PASSAGE SHOWN:
★ ★ ★ ★ ★ ★ ★

But how much does it matter to your project? Whatever language you choose, you’ll still gain the cost and scalability benefits of going serverless. My opinion is that as long as you’re meeting the response times in your SLA, you might as well save on development costs too by choosing the language that you’re currently most productive with. That’s the beauty of these serverless microservices: a single organization isn’t bound to a single language or integration pattern for every component of its infrastructure.

For Spring, there are several startup optimizations that you can leverage. Covering them fully in this article would be out of scope, but there are a few resources listed below that offer guidance on the topic:

I would implement the following optimizations out-of-the-box because they come with no trade-offs:

  • Initialize your Spring application in a static block. This will cause Lambda to start the app as it starts the JVM, giving you better performance out of the gate.
  • Compile-time bean wiring with the Spring Context Indexer. Dependency injection with Spring can have a significant impact on your function’s cold start time. To address this, you can include the spring-context-indexer dependency to generate a list of candidate components at compile time.

★ ★ ★ ★ ★ ★ ★

Dataset entries:
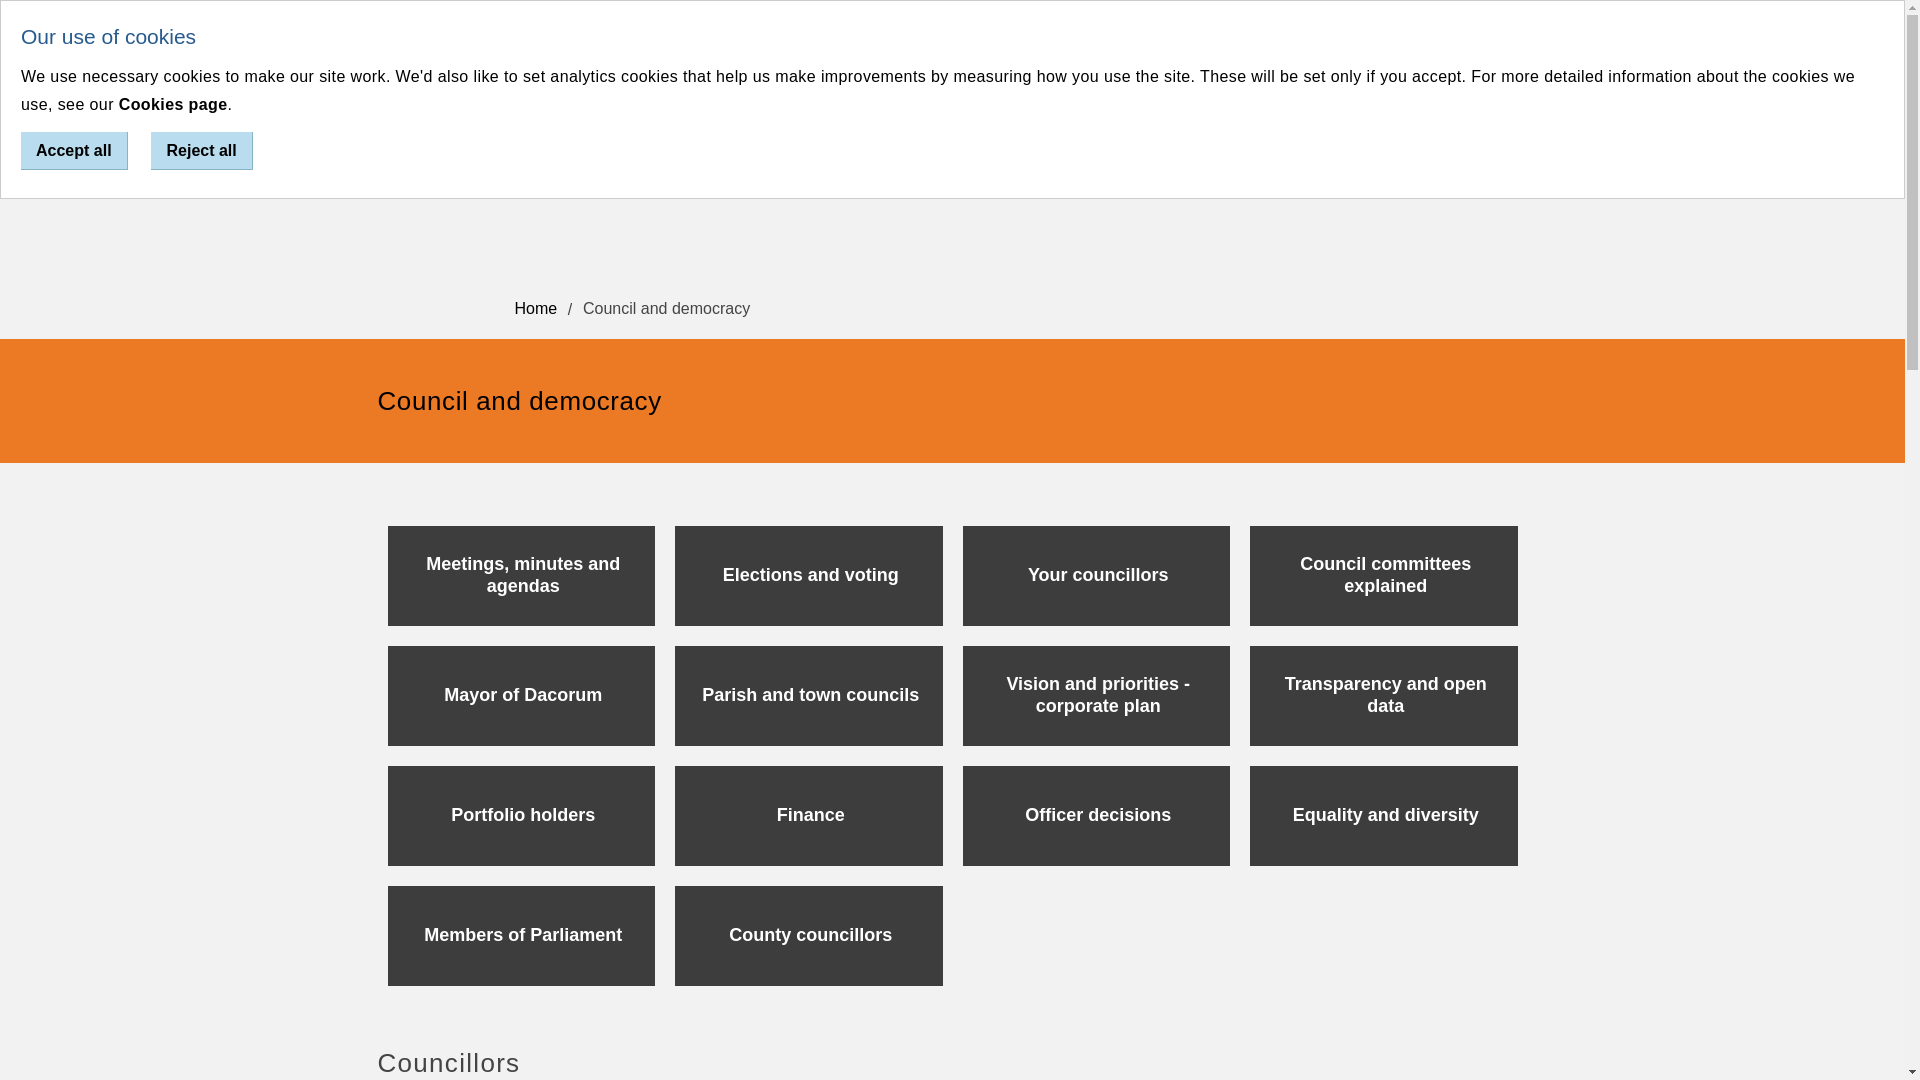 The height and width of the screenshot is (1080, 1920). Describe the element at coordinates (808, 576) in the screenshot. I see `Elections and voting` at that location.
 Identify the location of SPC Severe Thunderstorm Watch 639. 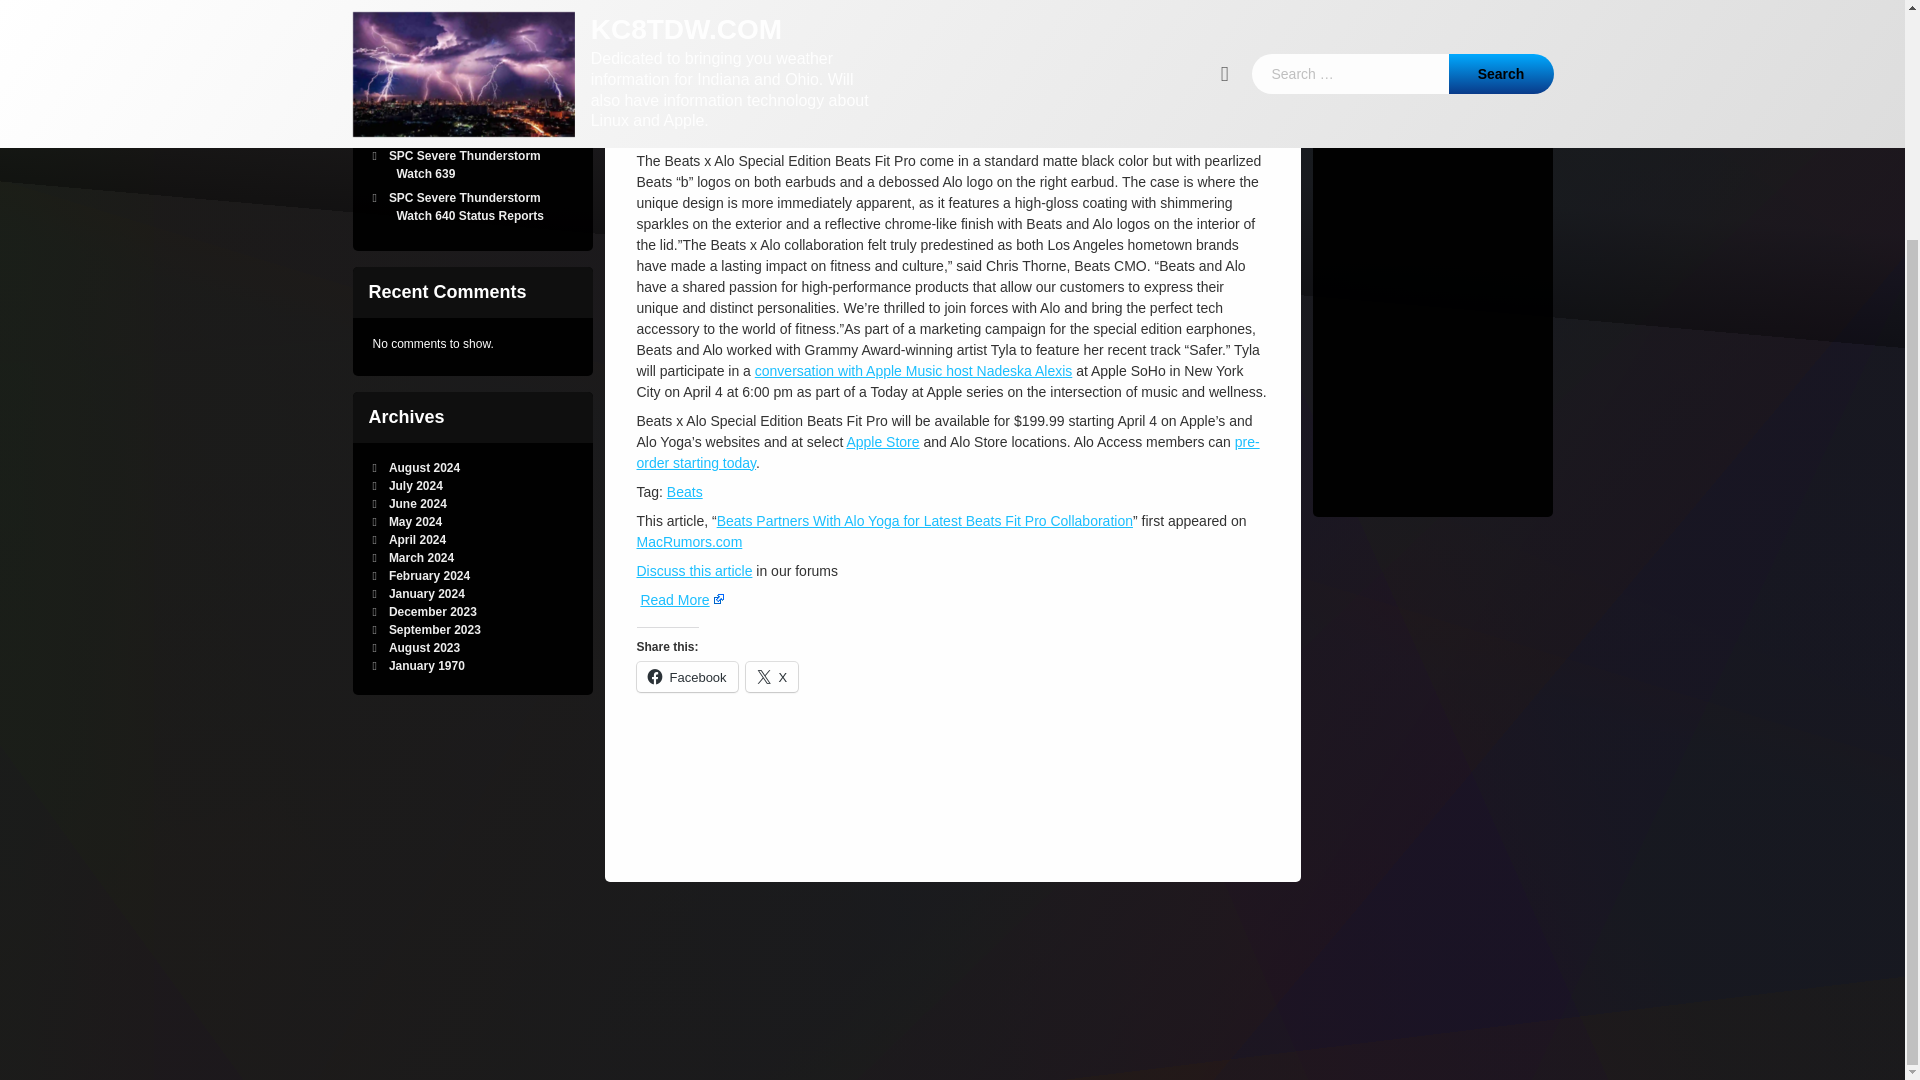
(460, 165).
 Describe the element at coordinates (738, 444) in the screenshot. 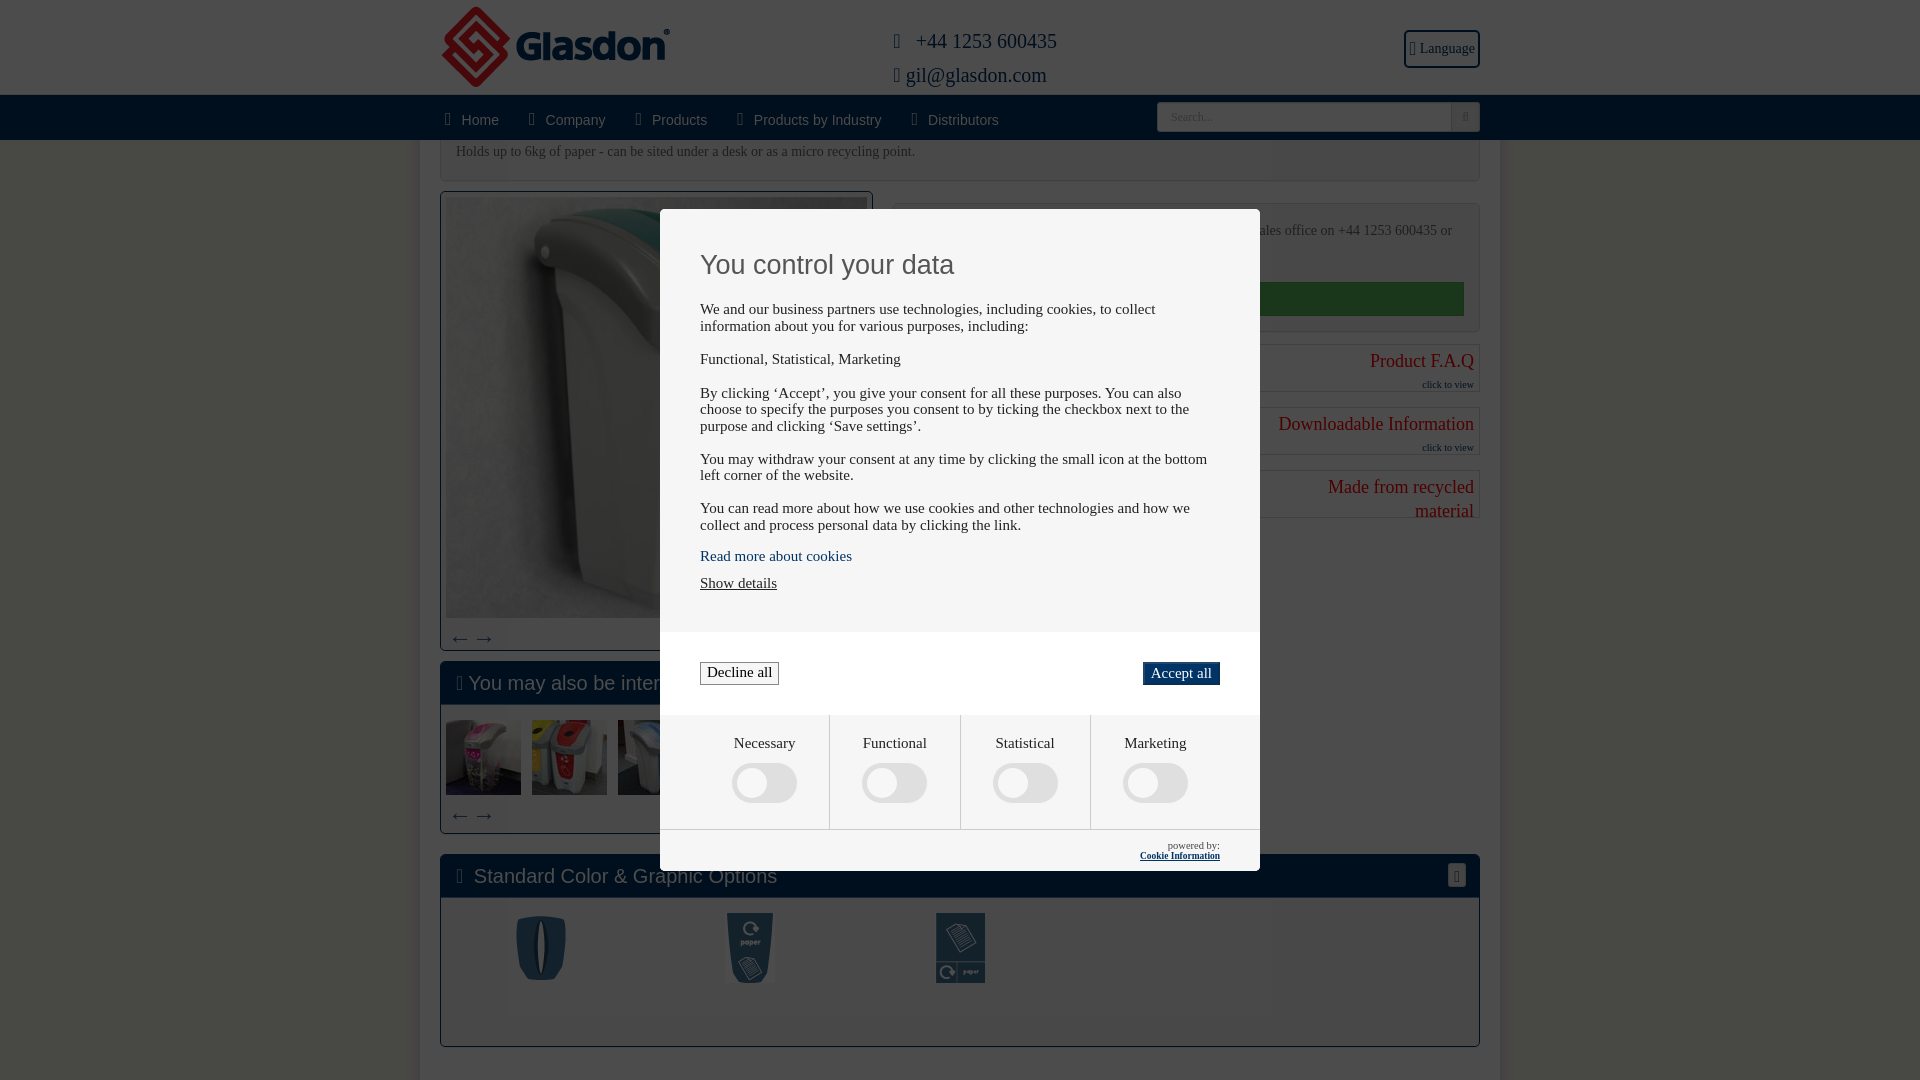

I see `Show details` at that location.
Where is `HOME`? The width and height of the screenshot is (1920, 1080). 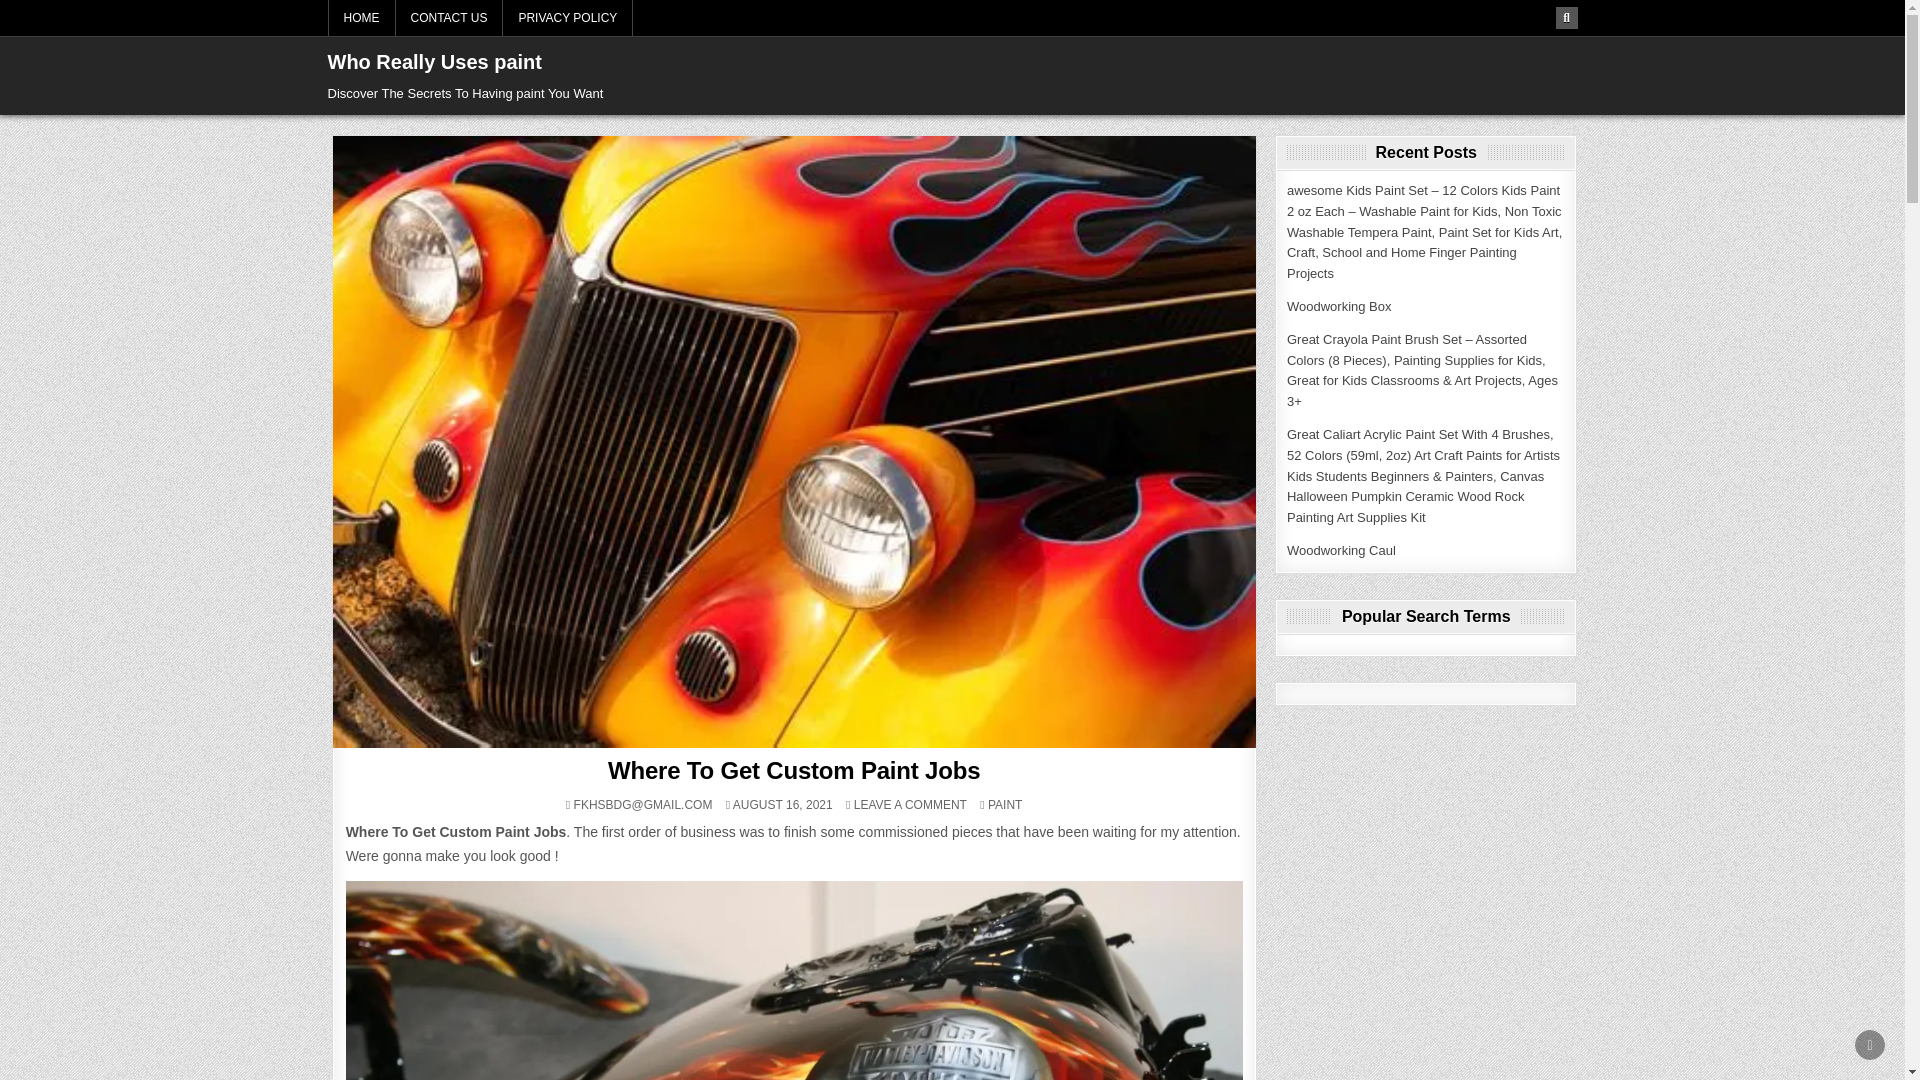
HOME is located at coordinates (1870, 1044).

★ ★ ★ ★ ★ ★ ★

WORK INSTRUCTIONS:
[1] According to the passage on serverless Spring optimizations, where should you initialize your Spring application?
[2] Please copy word for word the part of the passage on serverless Spring optimizations that opens with the words containing "I would implement" and closes with "of the gate.".
[3] Continue the passage on serverless Spring optimizations from the point where it stops.

RESULTS FOR EACH TASK:
[1] In a static block.

[2]
I would implement the following optimizations out-of-the-box because they come with no trade-offs:

  • Initialize your Spring application in a static block. This will cause Lambda to start the app as it starts the JVM, giving you better performance out of the gate.

[3]
  • Asynchronous initialization. Great first solution if you’re migrating a hefty monolith, but indicates a need for additional optimizations.
  • Lambda layers. One contributing factor in cold starts is the time it takes for AWS Lambda to download your code. You can reduce the size of your package by putting some of your dependencies in a Lambda Layer.
  • Lazy load beans that aren’t needed at startup.

Optimizations that have trade-offs

  • Avoiding component scans: you’ll need to @Import your @Configuration classes, which adds nominal cognitive overhead during development, but it’s not a big deal. I’d use the context indexer instead.
  • Avoiding custom @ControllerAdvice classes to skip initializing the handlers at startup. Let the runtime exceptions bubble up to the Lambda container and exclusively use service level error handling and automatic retries. My hesitation is that I use @ControllerAdvice classes to ensure that I’m only exposing predefined exceptions to the client, but there’s probably an alternative solution that would work with this optimization.
  • Explicitly declare your bean’s dependencies with @Autowired. I’ve become accustomed to @Autowired being optional. I’ve been using that feature in tandem with Lombok’s @RequiredArgsConstructor. I’d prefer the context indexer to take care of dependency mapping at compile time.
  • Avoiding Constructor Injection by Name. I like Lombok’s @RequiredArgsContructor, so I’d avoid adding @ConstructorProperties in favor of the context indexer.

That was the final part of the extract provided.